My leading hypothesis is that it’s not using persisted SSH connections correctly. We use a bastion host to connect between Ansible and our devices. In a recent playbook run, I looked on the end device’s /var/log/auth.log and noted:

  • for CLI/ansible-playbook: 3 instances of “Accepted password for ”
  • for AWX: 293 instances of “Accepted password for ”
  • In both cases, on the bastion, I do see hundreds of “Accepted publickey for ” so it seems like the connection between the bastion and the end device is the difference.

In my inventory, I have added the following:

ansible_ssh_common_args: '-o ProxyCommand="ssh -v -W %h:%p user@bastion.example.com -o StrictHostKeyChecking=no -o ControlMaster=auto -o ControlPersist=3600s"'

and when I run with verbose logs, I see this:

SSH: EXEC sshpass -d12 ssh -vvv -C -o ControlMaster=auto -o ControlPersist=60s -o StrictHostKeyChecking=no -o ‘User=“user”’ -o ConnectTimeout=10 -o ‘ProxyCommand=ssh -v -W %h:%p user@bastion.example.com -o StrictHostKeyChecking=no -o ControlMaster=auto -o ControlPersist=3600s’ -o ‘ControlPath=“/runner/cp/7fd6ab9754”’ 10.0.0.999 ‘/bin/sh -c ‘"’“‘echo ~user && sleep 0’”’"‘’

(replaced IP user/hostname with examples)

So it seems like AWX wants to persist the connection, but it doesn’t seem to be working. Are there other settings I need to tweak to get SSH persistence to work? Currently using AWX 22.3.0. I could upgrade if that helps, but didn’t see anything in the release notes about SSH or persistence.

Something to ensure is that the ansible.cfg used within AWX (by default in your EE’s or in your project’s directory, etc) have pipelining enabled.

This will greatly speed up SSH connections (persistent or not) by preventing the creation of temporary files, including when privilege escalation is used.

In addition, it requires remote servers to have:

/etc/sudoers:
Defaults    !requiretty

For pipelining to work with privilege escalation via sudo.

2 Likes

Thanks! I was able to get this added and saw a reduction by about half of how many SSH connections are made.

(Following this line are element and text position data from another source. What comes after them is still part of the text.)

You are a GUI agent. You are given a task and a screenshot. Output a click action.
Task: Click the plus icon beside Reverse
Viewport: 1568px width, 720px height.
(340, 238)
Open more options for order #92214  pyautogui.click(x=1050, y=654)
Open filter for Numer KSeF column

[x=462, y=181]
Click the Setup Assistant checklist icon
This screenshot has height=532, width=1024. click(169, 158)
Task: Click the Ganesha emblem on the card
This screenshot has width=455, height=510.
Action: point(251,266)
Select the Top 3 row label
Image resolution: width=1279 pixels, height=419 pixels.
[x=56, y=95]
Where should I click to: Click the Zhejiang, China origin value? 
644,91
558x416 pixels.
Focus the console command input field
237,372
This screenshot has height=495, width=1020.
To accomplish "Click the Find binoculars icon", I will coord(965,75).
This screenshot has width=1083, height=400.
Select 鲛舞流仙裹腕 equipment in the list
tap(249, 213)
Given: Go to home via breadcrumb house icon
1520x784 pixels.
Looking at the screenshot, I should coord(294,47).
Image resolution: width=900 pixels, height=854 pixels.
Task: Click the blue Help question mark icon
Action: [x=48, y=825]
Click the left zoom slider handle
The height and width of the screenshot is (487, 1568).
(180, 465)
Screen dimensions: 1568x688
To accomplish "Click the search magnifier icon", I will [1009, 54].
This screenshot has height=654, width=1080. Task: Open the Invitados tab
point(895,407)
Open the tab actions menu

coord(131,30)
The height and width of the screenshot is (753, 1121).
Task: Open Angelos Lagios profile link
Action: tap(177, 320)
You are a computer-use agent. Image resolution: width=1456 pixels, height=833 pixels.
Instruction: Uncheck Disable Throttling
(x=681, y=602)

Also note for posterity, in case anyone else runs into this and needs to rebuild their execution environment to include ansible.cfg using ansible-builder v3, I was able to structure it similar to the comment in variable ansible_config not working · Issue #413 · ansible/ansible-builder · GitHub

I think I have myself unblocked enough to proceed from here. I’ll cycle back later if I have time to try to reduce the reconnections further.

2 Likes